*** Opening of Excerpted passage ***

This is a guest blogpost by Neo4j’s Jim Webber, who says graphs are a way of managing complexity that is all around us, so why not work with it directly?
As DB Engines has been tracking, graph databases have been quietly rising in popularity for years. Surprisingly, there is solid evidence that despite all this success, graphs are only at the start of their acceleration. The reason graphs are accelerating is the match between graph technology as a way of working with information and the way the digital and physical worlds deal with complexity.
Graphs all around us
This isn’t hubris. Open up Wikipedia, and look up ‘domain model’. You’ll find that a domain model is defined as “a system of abstractions that describes selected aspects of a sphere of knowledge, influence or activity.” This sounds a lot like a Digital Twin of a supply chain, or a real-time model of a complex financial instrument, or a research project to better understand a complex disease like Covid —all of which are being accomplished with graphs right now.
But the Wikipedia article also uses a diagram to illustrate the concept, an abstract sketch of a health insurance plan with patients, doctors, and providers. Anyone working in modern data applications will see at once that it is very clearly a graph model—it’s made up of nodes with attributes linked by relationships. You can try the same experiment with Google Images. If you search for ‘domain model’, what you will see is page after page of graphs.
This intuitively makes sense since complex domain models are always mapped as graphs. And where the domain model is a graph, why not elegantly store the domain model in a graph database? In my view, a graph database is in fact the default technology for applications because there is no cognitive gap between the domain and data models.
Up until now, the world has tried to capture domain models in relational database format, or latterly as disconnected NoSQL database records. In theory, this is, of course, possible. In fact, it’s been mathematically proven that you can take any data and represent it in a relational database if you want to. But in practice, doing so means you have to break it down into tables, get foreign keys for all the rows (aka relations), and deal with all the arcane complexity of the relational database world. It may be possible, but it’s awkward at best.

*** Close of Excerpted passage ***
*** Opening of Excerpted records ***

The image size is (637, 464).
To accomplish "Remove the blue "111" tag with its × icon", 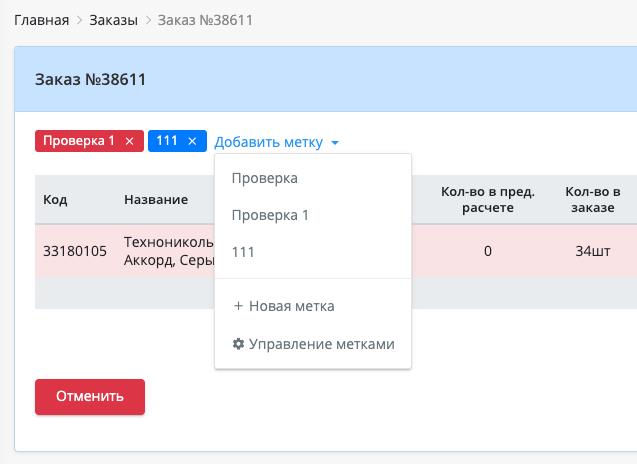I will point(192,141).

*** Close of Excerpted records ***
*** Opening of Excerpted records ***

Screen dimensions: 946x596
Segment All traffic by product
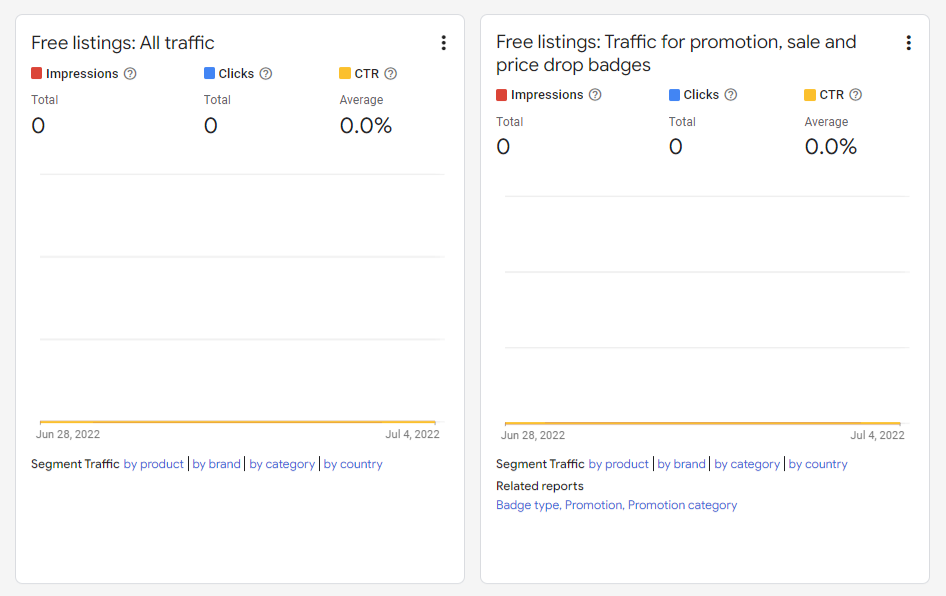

*** Close of Excerpted records ***

## Requirement
Reproduce the guest post on graph databases word for word, from its opening sentence through its final one.

## Output below
This is a guest blogpost by Neo4j’s Jim Webber, who says graphs are a way of managing complexity that is all around us, so why not work with it directly?
As DB Engines has been tracking, graph databases have been quietly rising in popularity for years. Surprisingly, there is solid evidence that despite all this success, graphs are only at the start of their acceleration. The reason graphs are accelerating is the match between graph technology as a way of working with information and the way the digital and physical worlds deal with complexity.
Graphs all around us
This isn’t hubris. Open up Wikipedia, and look up ‘domain model’. You’ll find that a domain model is defined as “a system of abstractions that describes selected aspects of a sphere of knowledge, influence or activity.” This sounds a lot like a Digital Twin of a supply chain, or a real-time model of a complex financial instrument, or a research project to better understand a complex disease like Covid —all of which are being accomplished with graphs right now.
But the Wikipedia article also uses a diagram to illustrate the concept, an abstract sketch of a health insurance plan with patients, doctors, and providers. Anyone working in modern data applications will see at once that it is very clearly a graph model—it’s made up of nodes with attributes linked by relationships. You can try the same experiment with Google Images. If you search for ‘domain model’, what you will see is page after page of graphs.
This intuitively makes sense since complex domain models are always mapped as graphs. And where the domain model is a graph, why not elegantly store the domain model in a graph database? In my view, a graph database is in fact the default technology for applications because there is no cognitive gap between the domain and data models.
Up until now, the world has tried to capture domain models in relational database format, or latterly as disconnected NoSQL database records. In theory, this is, of course, possible. In fact, it’s been mathematically proven that you can take any data and represent it in a relational database if you want to. But in practice, doing so means you have to break it down into tables, get foreign keys for all the rows (aka relations), and deal with all the arcane complexity of the relational database world. It may be possible, but it’s awkward at best.